O tempora is a series of retrospective posts where I play games from ages before to see if they stood the test of time.

Monolith Productions has remained one of the most important studios for me for the longest time. I liked Blood as a teen, but my own proper PC wasn’t a thing until 2001, which was just about the time The Operative: No One Lives Forever got released. That classic, which is still sadly not re-released due to rights issues, was just the beginning. Fantastic Aliens versus Predator 2 followed with its 3 story campaigns that constantly cross over – something that is still a rarity for games.
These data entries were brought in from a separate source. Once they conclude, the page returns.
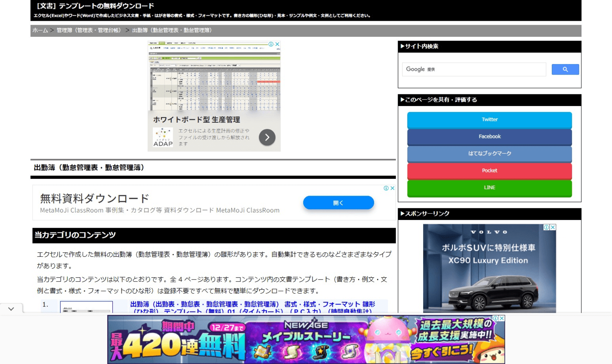Expand the スポンサーリンク section triangle
This screenshot has height=364, width=612.
pos(402,214)

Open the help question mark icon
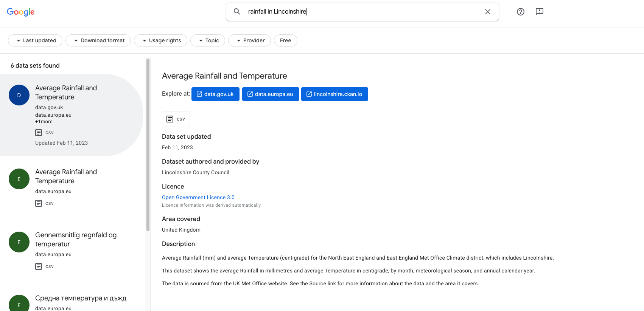coord(520,12)
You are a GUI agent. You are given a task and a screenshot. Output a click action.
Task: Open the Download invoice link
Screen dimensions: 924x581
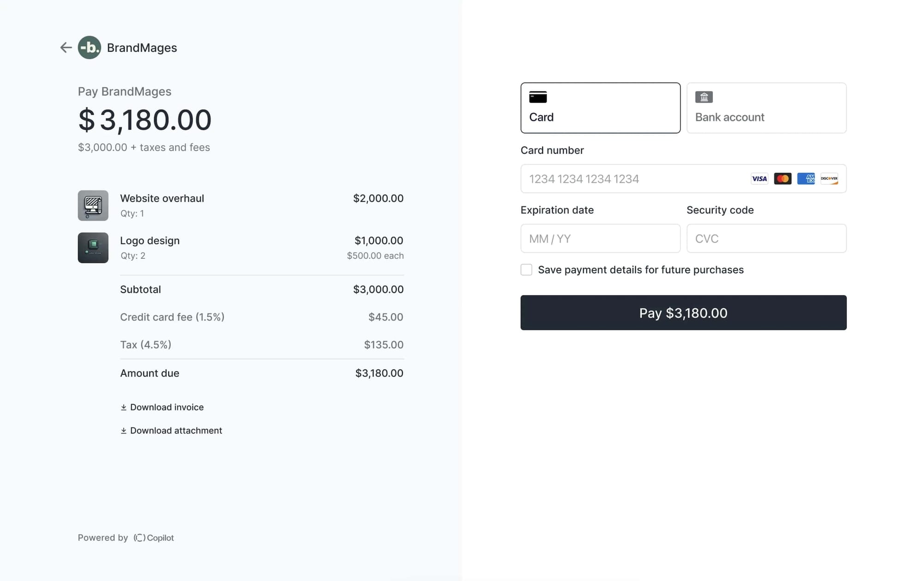(167, 407)
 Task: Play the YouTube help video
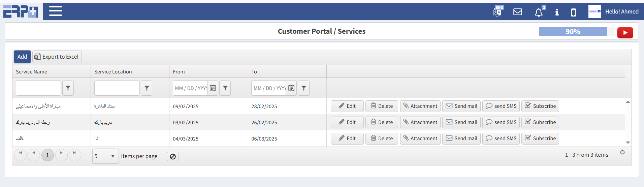tap(625, 33)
Then, of course, a long expected sequel No One Lives Forever 2: A Spy in H.A.R.M.’s Way. Then one of the best movie license games ever – Tron 2.0. And then, in a single year, two amazing games got released – F.E.A.R. and Condemned: Criminal Origins. I am not listing a couple of other games they developed, just due to not playing them myself (though I did play Contract J.A.C.K., which isn’t worth mentioning), but point is – Monolith never disappointed me.

F.E.A.R. was the point where everything started changing. With the game itself, as it was a unique blend of ideas from classic FPS titles and the more “modern” ideas for the genre. For the company, since after this year their projects started getting less praise. And even for the company focus – a switch from their PC-centric development (LithTech engine was specifically designed to be a showcase of DirectX), to a far larger emphasis on consoles. 8 years after F.E.A.R. was originally released, a lot of its faults are more obvious. Yet, it still never fails to amaze.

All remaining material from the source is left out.